A promessa: depois do segundo turno das eleições municipais, seria anunciado um pacote de corte de gastos que poderia economizar de R$ 30 bilhões a R$ 50 bilhões – o que ainda é pouco diante do crescente rombo fiscal brasileiro, mas já seria alguma coisa. A realidade: o pleito já acabou, os vencedores estão comemorando, os derrotados estão lamentando, e nem Deus sabe quando teremos algum corte de gastos neste país, de acordo com o ministro da Fazenda, Fernando Haddad.
Na terça-feira, Haddad disse a jornalistas que “não tem uma data [para o anúncio], ele [Lula] que vai definir”, limitando-se a acrescentar que “a gente está avançando a conversa, estamos falando muito com o [Ministério do] Planejamento também”. A fala do ministro, tido como um dos mais “fiscalmente responsáveis” do atual governo (o que dá uma ideia do tamanho do problema em que estamos metidos), fez disparar o dólar, que já havia rompido a marca dos R$ 5,70 no fim da semana passada, e agora se aproxima dos R$ 5,80, empurrado também por outros fatores, como a possibilidade de uma vitória de Donald Trump na eleição presidencial norte-americana, no início de novembro.
Quem tem de bater o martelo sobre o corte de gastos é o mesmo Lula que, sempre que pode, minimiza a necessidade de ajustes fiscais e classifica toda despesa como “investimento” que tem de ser preservado
Qualquer bom observador da forma como o governo Lula lida com as contas públicas já tinha motivos mais que suficientes para duvidar da promessa de Haddad e da ministra do Planejamento, Simone Tebet. A hesitação e o lançamento de sucessivos balões de ensaio dava a entender que, mesmo estando prestes a completar dois anos de mandato, o governo não tem a menor ideia do que pretende fazer além do bastante óbvio combate aos supersalários no setor público. E, ainda assim, um estudo de um think tank liberal mostra que o projeto de lei contra os supersalários no qual o governo aposta suas fichas mantém nada menos que 32 penduricalhos, o que dificultará a alardeada economia de R$ 5 bilhões.
Com Haddad queimado pelas falas de terça-feira, coube ao ministro-chefe da Casa Civil, Rui Costa, tentar fazer o papel de bombeiro. Em entrevista na quarta-feira, ele prometeu que “o presidente Lula vai fazer os ajustes necessários para manter o crescimento do país, assegurar investimentos e cumprir o arcabouço fiscal, enquadrando as despesas dentro das regras da meta fiscal”. Acredita quem quiser: o mercado financeiro não acreditou, e o dólar continuou a subir, por um motivo muito simples: quem tem de bater o martelo sobre o corte de gastos é o mesmo Lula que, sempre que pode, minimiza a necessidade de ajustes fiscais e classifica toda despesa como “investimento” que tem de ser preservado.

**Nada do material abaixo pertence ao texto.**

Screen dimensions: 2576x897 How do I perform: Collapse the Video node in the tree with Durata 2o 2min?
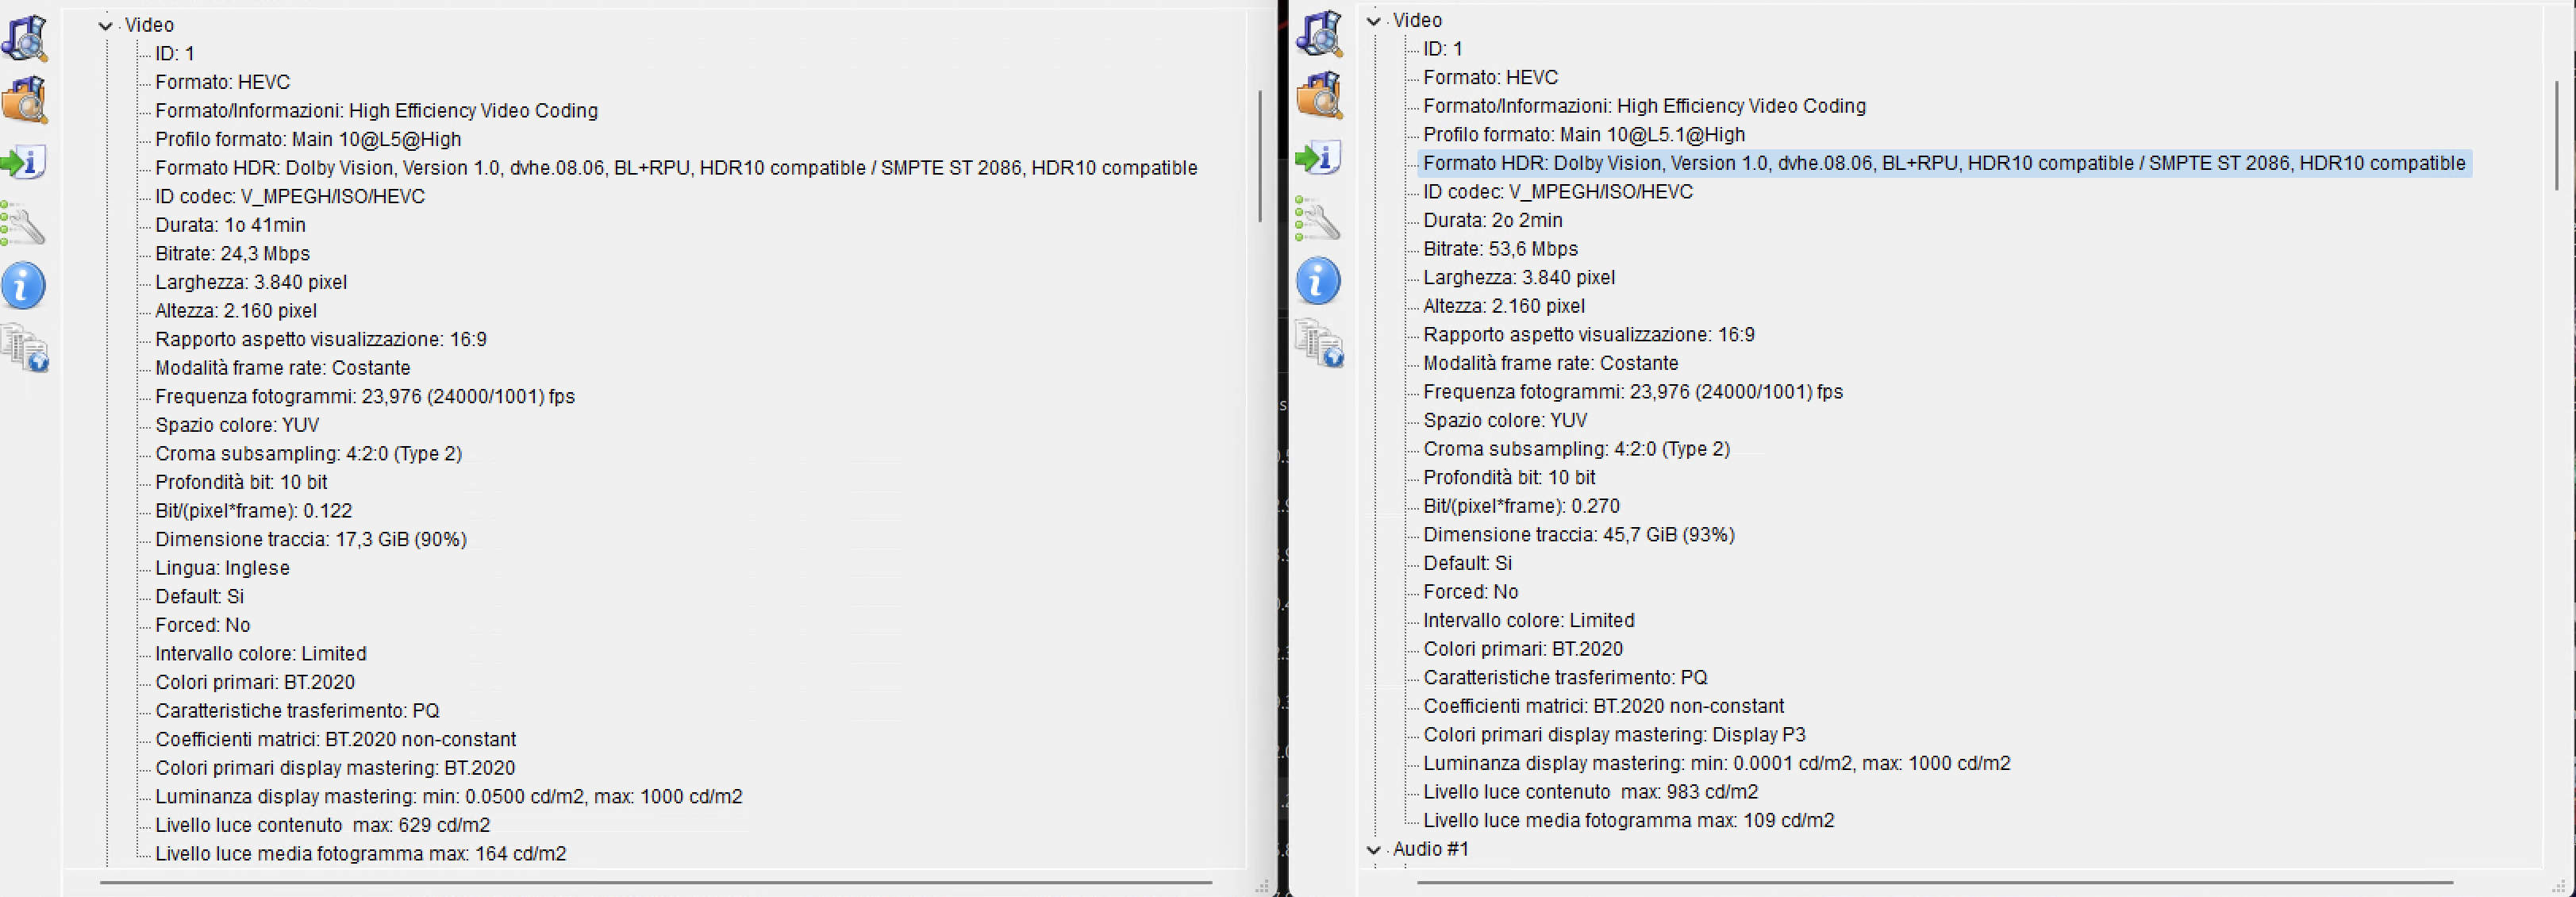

Se o passado ajuda de alguma forma a prever o futuro, o mais provável é que tenhamos cortes inócuos, ou que mais despesas sejam colocadas para fora das regras de cálculo do arcabouço fiscal, que será cumprido no papel, ainda que o déficit primário real seja muito maior que o anunciado pelo governo. A alternativa é ainda pior: que, escaldado pelos resultados medíocres nas eleições municipais, o petismo pise ainda mais fundo no acelerador dos gastos, “fazendo o diabo” – como diria Dilma Rousseff, também autora do “gasto é vida” que norteia o atual governo – para não perder em 2026, mesmo que isso destrua de vez qualquer tentativa de controle da inflação, um dos primeiros indicadores a sair do controle quando a responsabilidade fiscal é sacrificada.
Na semana passada, em Washington, Haddad fez pouco das estimativas do Fundo Monetário Internacional (FMI) para a trajetória da dívida pública brasileira, com salto dos atuais 87,6% do PIB para 97,6% em 2029. “Não acredito nessa trajetória. Se você está descrevendo o que está no documento, eu não acredito que ela vá acontecer”, disse o ministro. Evidentemente, Haddad demonstra fé na capacidade de conter a dívida; mas, da forma como o governo vem conduzindo a questão fiscal, realmente é bem possível que as previsões do FMI não se concretizem, embora da forma oposta à esperada pelo ministro: um Brasil em caos fiscal tem tudo para chegar aos 97,6% de relação dívida/PIB bem antes de 2029.